CAPITAL
BUDGETING IN INDIAN RAILWAYS
Railways are not only operating
widest and biggest surface transport in the country, it also an infrastructure
company fulfilling the national objective of developing under developed regions
and link them with the transport net work. While the road transport is an
advantageous position as the infrastructure of roads, bridges, tunnels etc are
laid by the national / state high way authorities. Further, the maintenance work
of the transport net work is also done by the same agencies. However, the
railways are put to severe hardship by executing infrastructure projects,
repair and maintain the ever expanding network and still run the mammoth
transport at affordable cost with no loss. Strange but true, the IR is the only
railways in the world which does not receive any subsidy and yet maintain the
financial viability of the system.
ROLE
OF PLAN HEADS:
For
creation of infrastructure assets for the conduct of rail transportation the IR
needs massive investment from the GOI or the public or the private sector. From
the times of the Mahla Nobis-Tata Plan 1945, the private sector is reluctant to
invest in the railways the main reason being the long gestation period (locking
up of capital for 20 to 25 years) and the poor returns as the tariffs and rates
are fixed by the Parliament irrespective of the actual cost of service.

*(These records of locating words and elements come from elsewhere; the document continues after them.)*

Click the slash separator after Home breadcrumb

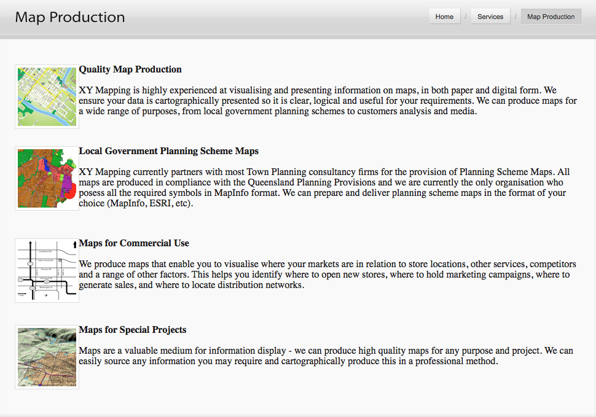pos(464,17)
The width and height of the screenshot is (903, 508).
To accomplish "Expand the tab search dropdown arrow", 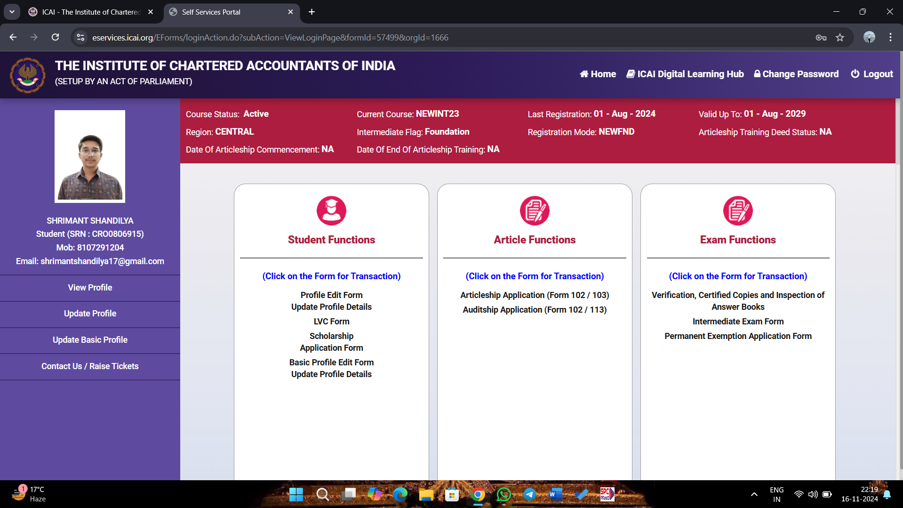I will point(12,12).
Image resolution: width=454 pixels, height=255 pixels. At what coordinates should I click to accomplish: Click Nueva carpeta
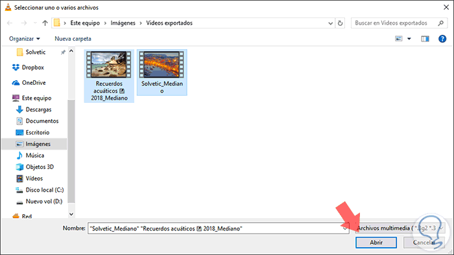point(73,39)
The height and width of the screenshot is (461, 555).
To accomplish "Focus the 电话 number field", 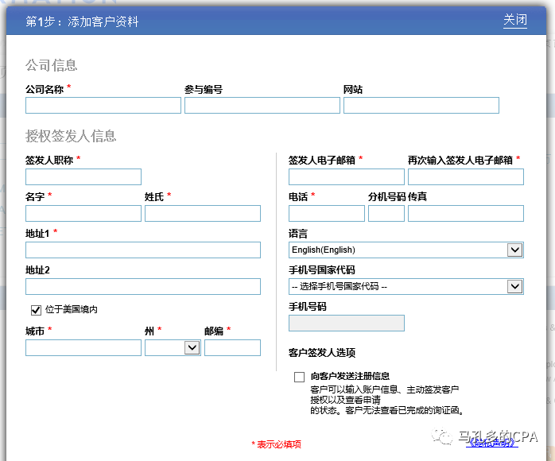I will point(327,213).
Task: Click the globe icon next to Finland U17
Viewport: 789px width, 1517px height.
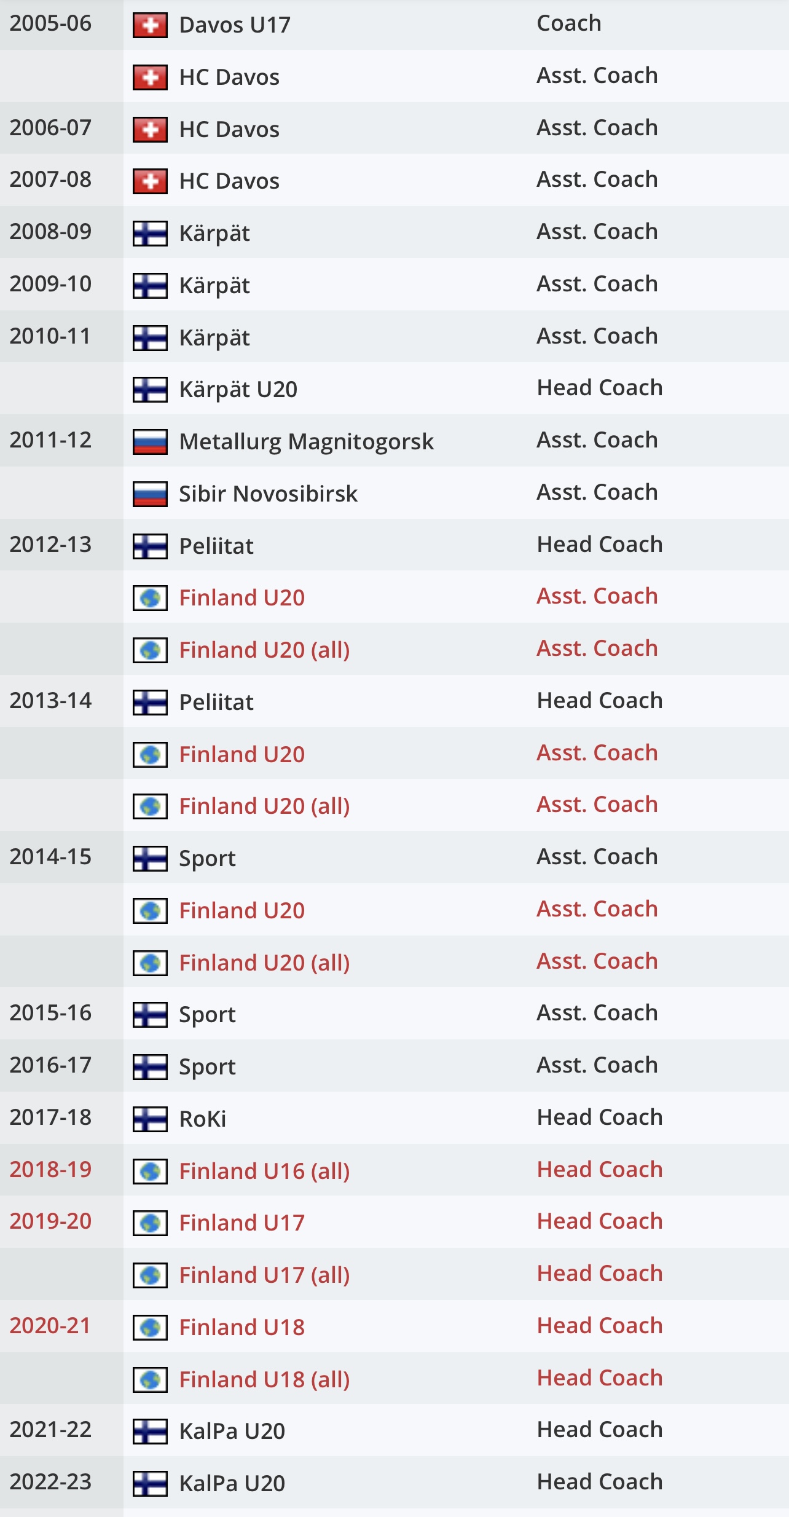Action: pos(150,1223)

Further, the public have started to invest in the development banks like ICICI[1],
IFCI[2],
IDBI[3]
from the 1970s and later with Unit Trust of India as the small investors could
not cope with the vagaries of the volatile stock market of India. Hence, out of
three sources two sources are ruled out for investment in the railways.
Therefore, the GOI is called upon to fulfill its historical responsibility of
creating and sustaining the railway net work as in the people’s republic of
china. The countries is yet to realize the importance and necessity to invest
huge money in the rail network which alone is environmental friendly, less
fossil oil consuming, and affordable transport system.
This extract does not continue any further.